Decorreu a sessão dedicada a Mário Dionísio

Promovido pela Alagamares, em parceria com o Chão de Oliva- Casa de Teatro de Sintra, realizou-se em Sintra no dia 19 de novembro uma sessão em colaboração com a Casa da Achada- Centro Mário Dionísio, parceira da Alagamares.

Na primeira parte, decorreu uma conversa com Eduarda Dionísio em torno do diário de Mário Dionísio, Passageiro clandestino, e onde se evocou a sua relação com Sintra, contando com leitura de textos dessa obra

Na segunda parte, o Grupo de Teatro Comunitário da Casa da Achada, com base no conto de Mário Dionísio «Assobiando à vontade», incluído no seu livro O dia cinzento realizou aquilo que designou como “leitura (mal) encenada”, mas que se traduziu num grande momento cultural e de interpretação daquele texto.

Mário Dionísio foi crítico, escritor, professor e pintor e teve uma ação cívica e cultural marcante no século XX português.

Licenciou-se em Filologia Românica em 1940, na Faculdade de Letras da Universidade de Lisboa, e foi professor do ensino secundário e docente na Faculdade de Letras da Universidade de Lisboa, depois da revolução do 25 de Abril, tendo sido opositor ao Estado Novo.

Foi autor de uma obra literária autónoma (poesia, conto, romance); fez crítica literária e de artes plásticas; realizou conferências, interveio em debates; colaborou em diversas publicações periódicas, entre as quais a Seara Nova, Vértice ou o Mundo Literário.

Além da atividade como pintor (desde 1941), foi um dos principais impulsionadores das Exposições Gerais de Artes Plásticas; integrou o júri da II Exposição de Artes Plásticas da Fundação Calouste Gulbenkian, e foi autor de inúmeros textos, de diversa ordem, das simples críticas até à publicação de referência que é A Paleta e o Mundo.

Enquanto artista plástico usou os pseudónimos de Leandro Gil e José Alfredo Chaves.
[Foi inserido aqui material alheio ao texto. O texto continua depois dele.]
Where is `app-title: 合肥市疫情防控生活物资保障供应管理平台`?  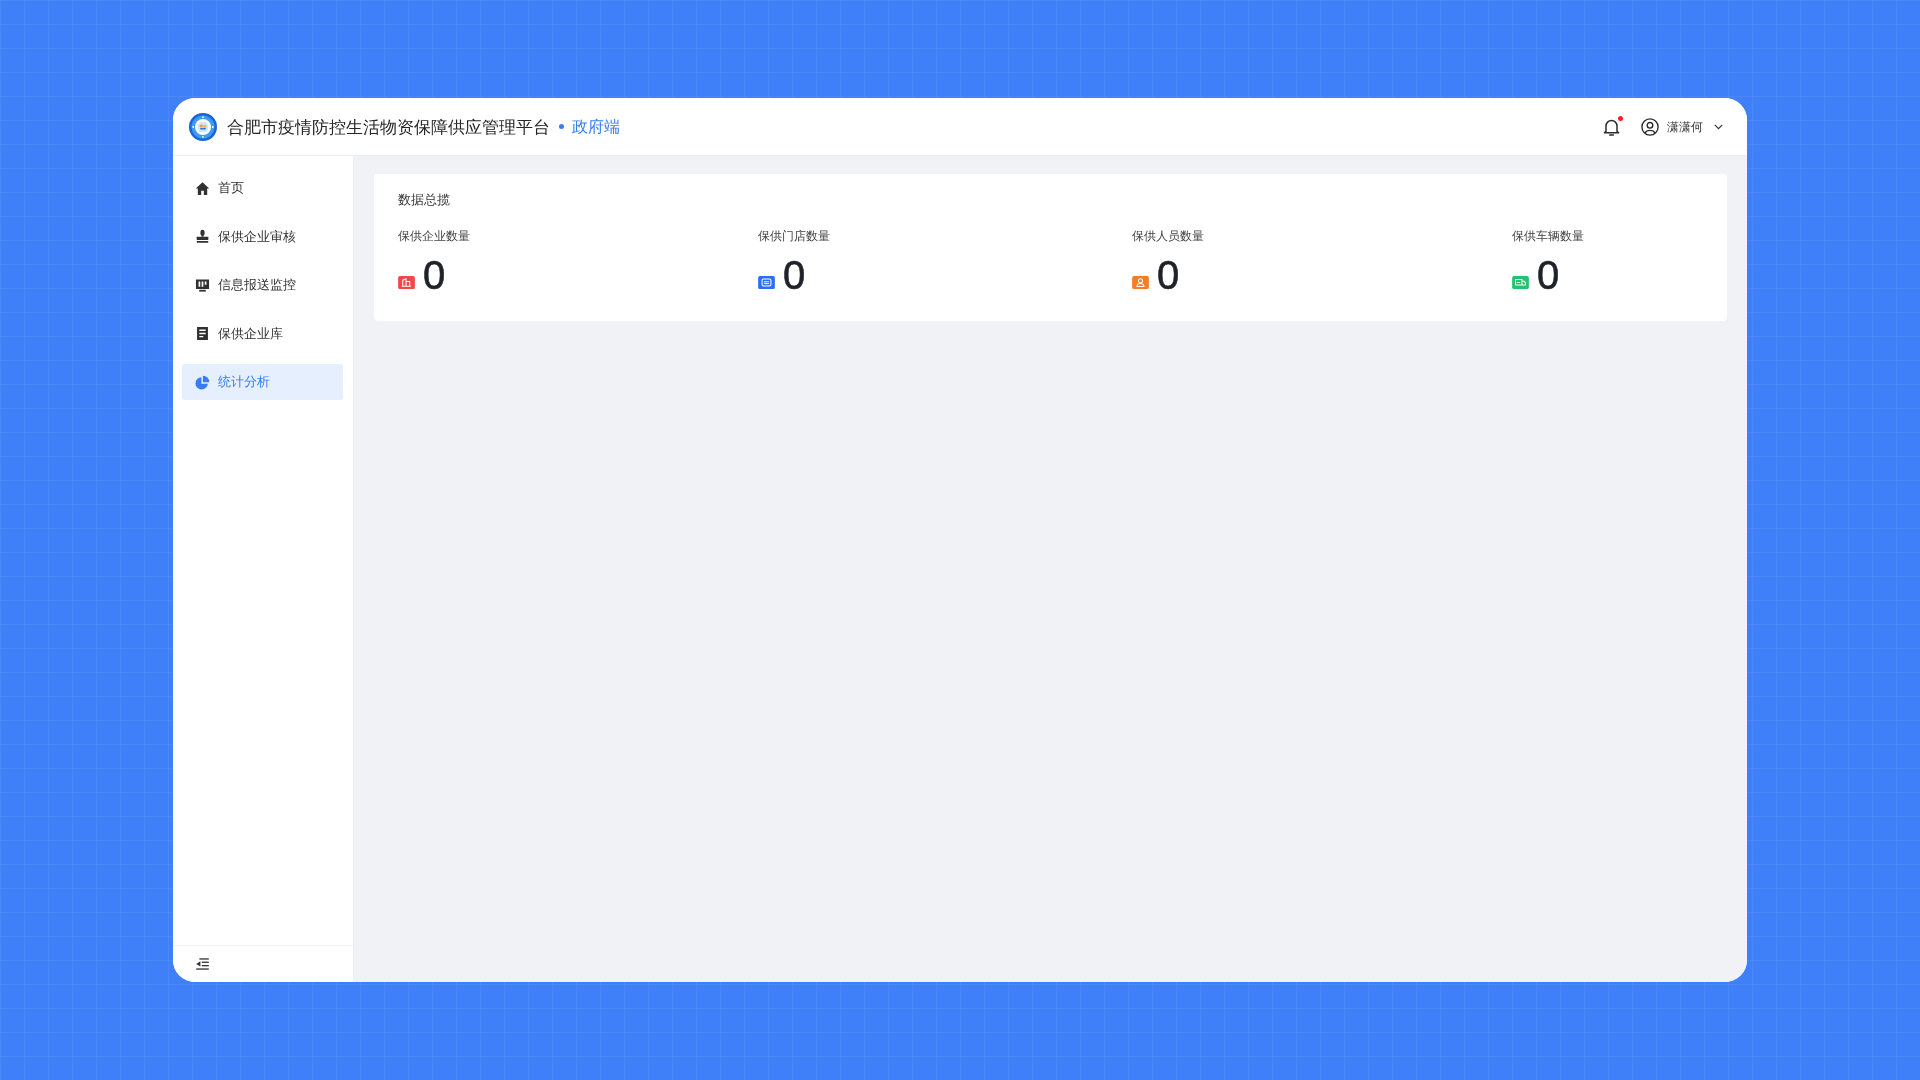
app-title: 合肥市疫情防控生活物资保障供应管理平台 is located at coordinates (388, 127).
Participou em diversas exposições coletivas, nomeadamente nas Exposições Gerais de Artes Plásticas de 1947, 48, 49, 50, 51 e 53. Realizou a sua primeira exposição individual de pintura em 1989.

Em setembro de 2009 abriu ao público a Casa da Achada – Centro Mário Dionísio, fundada em Lisboa em setembro do ano anterior por mais de meia centena de familiares, amigos, ex-alunos, ex-assistentes, conhecedores e estudiosos da sua obra para a salvaguarda e divulgação do seu espólio. A instituição possui ainda a biblioteca privada da mulher de Mário Dionísio, a professora Maria Letícia Clemente da Silva, e a Alagamares tem todo o prazer em ser parceira desta associação.